Metalldiebe greifen nicht mehr so oft zu

Zahlen der Bundespolizei

Über viele Jahre hielten Metalldiebe die Deutsche Bahn und andere Unternehmen sowie die Polizei auf Trab. Woche für Woche suchten auch international fahndende Ermittler Zeugen, die Taten und Täter beobachtet haben könnten. Jetzt ist klar: Die Zahl der Taten sinkt von Jahr zu Jahr. Warum? Wir haben nachgefragt.

DORTMUND

, 22.02.2017, 02:31 Uhr / Lesedauer: 1 min
Metalldiebe greifen nicht mehr so oft zu

Mit Kontrollen in 19 Ländern will die europäische Polizei auf Bandenstrukturen zugreifen.

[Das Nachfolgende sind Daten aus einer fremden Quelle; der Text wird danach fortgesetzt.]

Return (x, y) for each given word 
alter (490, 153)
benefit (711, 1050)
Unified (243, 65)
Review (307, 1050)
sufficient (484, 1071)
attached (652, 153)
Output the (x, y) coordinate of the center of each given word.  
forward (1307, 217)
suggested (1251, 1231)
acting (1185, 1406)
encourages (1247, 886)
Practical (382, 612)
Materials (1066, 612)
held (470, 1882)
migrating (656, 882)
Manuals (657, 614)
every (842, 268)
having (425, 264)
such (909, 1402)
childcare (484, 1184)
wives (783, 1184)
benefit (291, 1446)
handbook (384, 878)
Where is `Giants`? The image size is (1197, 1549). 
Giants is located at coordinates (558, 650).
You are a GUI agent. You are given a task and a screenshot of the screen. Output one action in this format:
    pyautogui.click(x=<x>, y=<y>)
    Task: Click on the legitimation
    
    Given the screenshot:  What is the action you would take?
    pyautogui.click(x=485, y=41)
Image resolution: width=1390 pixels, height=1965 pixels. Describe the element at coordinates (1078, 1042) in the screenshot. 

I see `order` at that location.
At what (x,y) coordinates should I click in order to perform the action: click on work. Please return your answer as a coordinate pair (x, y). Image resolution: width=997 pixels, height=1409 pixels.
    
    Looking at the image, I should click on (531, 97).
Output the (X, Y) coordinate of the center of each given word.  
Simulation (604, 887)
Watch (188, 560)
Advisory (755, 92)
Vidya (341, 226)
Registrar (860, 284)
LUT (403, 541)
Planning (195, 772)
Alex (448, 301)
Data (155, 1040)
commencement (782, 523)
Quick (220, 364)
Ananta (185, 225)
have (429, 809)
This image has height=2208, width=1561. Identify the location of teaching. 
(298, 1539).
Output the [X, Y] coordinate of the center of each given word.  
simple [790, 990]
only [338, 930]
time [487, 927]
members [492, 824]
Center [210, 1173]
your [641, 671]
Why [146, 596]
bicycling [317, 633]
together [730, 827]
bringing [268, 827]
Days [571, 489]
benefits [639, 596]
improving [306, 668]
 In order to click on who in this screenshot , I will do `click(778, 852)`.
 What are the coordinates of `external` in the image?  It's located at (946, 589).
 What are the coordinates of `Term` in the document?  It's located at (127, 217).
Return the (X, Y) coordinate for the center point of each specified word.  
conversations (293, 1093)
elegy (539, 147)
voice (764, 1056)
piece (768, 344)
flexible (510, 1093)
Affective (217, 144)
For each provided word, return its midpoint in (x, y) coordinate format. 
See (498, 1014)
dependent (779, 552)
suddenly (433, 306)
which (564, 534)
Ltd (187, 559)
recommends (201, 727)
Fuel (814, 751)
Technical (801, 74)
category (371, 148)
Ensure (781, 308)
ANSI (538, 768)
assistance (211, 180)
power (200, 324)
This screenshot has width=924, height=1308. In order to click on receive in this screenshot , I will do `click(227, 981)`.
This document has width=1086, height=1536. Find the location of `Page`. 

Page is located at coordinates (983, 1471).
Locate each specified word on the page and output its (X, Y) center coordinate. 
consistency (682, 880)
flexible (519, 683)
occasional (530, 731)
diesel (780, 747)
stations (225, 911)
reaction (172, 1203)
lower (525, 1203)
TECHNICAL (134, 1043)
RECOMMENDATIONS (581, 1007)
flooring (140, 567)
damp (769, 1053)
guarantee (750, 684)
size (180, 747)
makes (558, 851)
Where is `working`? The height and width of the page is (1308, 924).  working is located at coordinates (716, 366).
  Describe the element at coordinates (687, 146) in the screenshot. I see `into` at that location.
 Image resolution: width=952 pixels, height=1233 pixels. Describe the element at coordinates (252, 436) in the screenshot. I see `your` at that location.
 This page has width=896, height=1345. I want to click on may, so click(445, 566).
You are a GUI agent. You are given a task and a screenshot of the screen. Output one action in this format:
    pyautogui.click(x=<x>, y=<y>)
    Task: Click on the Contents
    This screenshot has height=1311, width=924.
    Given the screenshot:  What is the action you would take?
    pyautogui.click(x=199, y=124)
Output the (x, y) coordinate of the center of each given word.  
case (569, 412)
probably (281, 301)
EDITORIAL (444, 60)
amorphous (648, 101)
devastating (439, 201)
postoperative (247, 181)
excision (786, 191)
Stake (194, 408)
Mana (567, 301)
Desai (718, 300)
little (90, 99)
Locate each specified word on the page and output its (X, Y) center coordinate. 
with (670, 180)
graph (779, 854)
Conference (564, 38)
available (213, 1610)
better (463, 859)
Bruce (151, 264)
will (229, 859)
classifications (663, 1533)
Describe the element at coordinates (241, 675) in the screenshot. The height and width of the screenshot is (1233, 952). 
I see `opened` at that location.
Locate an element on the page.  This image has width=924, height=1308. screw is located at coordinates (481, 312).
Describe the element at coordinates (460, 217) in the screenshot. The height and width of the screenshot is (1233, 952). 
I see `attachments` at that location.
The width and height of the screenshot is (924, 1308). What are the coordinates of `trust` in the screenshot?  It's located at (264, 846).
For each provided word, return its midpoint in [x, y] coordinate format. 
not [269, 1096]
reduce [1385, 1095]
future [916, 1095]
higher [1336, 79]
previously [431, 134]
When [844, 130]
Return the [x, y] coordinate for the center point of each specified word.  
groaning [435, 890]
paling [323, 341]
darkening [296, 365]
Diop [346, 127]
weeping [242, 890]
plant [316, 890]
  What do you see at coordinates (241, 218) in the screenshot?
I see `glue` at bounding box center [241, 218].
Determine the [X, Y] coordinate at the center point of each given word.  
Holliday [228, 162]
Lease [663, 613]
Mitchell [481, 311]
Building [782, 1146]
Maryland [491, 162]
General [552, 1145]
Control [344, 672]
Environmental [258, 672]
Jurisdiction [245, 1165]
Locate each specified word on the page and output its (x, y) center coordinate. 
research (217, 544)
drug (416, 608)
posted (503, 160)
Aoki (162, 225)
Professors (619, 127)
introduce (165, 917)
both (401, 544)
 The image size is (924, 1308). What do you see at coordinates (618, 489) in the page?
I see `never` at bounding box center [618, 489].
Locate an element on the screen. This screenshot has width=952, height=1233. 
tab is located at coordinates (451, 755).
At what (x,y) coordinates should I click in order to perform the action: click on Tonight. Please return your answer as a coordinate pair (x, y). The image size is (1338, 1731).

Hier die Zahlen der Bundespolizei, die mit der Inspektion Dortmund auf 600 Quadratkilometern für Bahnanlagen zuständig ist (zuerst Dortmunder Zahlen, in Klammern die Zahlen für die gesamte Inspektions-Fläche):

  • 2012: 97(345)
  • 2013: 58 (165)
  • 2014: 54 (138)
  • 2015: 53 (109)
  • 2016: 17 (35)

Bundesweit sackten die Fälle allein bei der Deutschen Bahn von 2850 im Jahr 2012 auf 1250 ab (1250). Aktuelle Zahlen für 2016 legt die Bahn im April oder Mai 2017 vor. „Da wurden nachts dicke Kabeltrommeln mit Gabelstaplern abtransportiert. Vereinzelt gibt es diese Taten auch noch, aber es ist nicht mehr dieses Massenphänomen. Das Thema ist kolossal eingebrochen“, kommentierte Bundespolizeisprecher Jürgen Karlisch die Zahlen.

15.000-Volt-Kabel 

Allerdings ermittelt die Bundespolizei in Einzelfällen auch neue Taten: Spezialisten unter den Metalldieben klemmen mit Spezialwerkzeugen stählerne Stangen ab, an denen die 15.000-Volt-Kabel der Deutschen Bahn befestigt sind. Jürgen Karlisch über die Gefahr: „Da muss man als Täter mit Spezialwissen rangehen. Laien haben wegen der 15.000 Volt nur eine Chance.“

Als Geschäftsführer des Schrott- und Metallgroßhandels Poeppel in Körne kann sich Lothar Wegmann den Rückgang der Zahlen nur so erklären: „Die Bahn hat ihr Material markiert, so dass jeder Schrottaufkäufer erkennen kann, dass es sich um gestohlenes Metall handeln muss. Wir haben auch nicht mehr die exorbitant hohen Metallpreise.“

Kabelschrott-Preis: rund 1,50 Euro pro Kilo

Aktuell gibt es vier Euro für ein Kilogramm Kupfer, vor einigen Jahren waren es 5,50 bis 6 Euro. Der Kabelschrott-Preis liegt aktuell bei rund 1,50 Euro pro Kilo. Um die Poeppel GmbH machten Metalldiebe allerdings einen großen Bogen: Wer dort seine Beute in Bares umwandeln wollte, veranlasste umgehend einen Anruf bei der Polizei.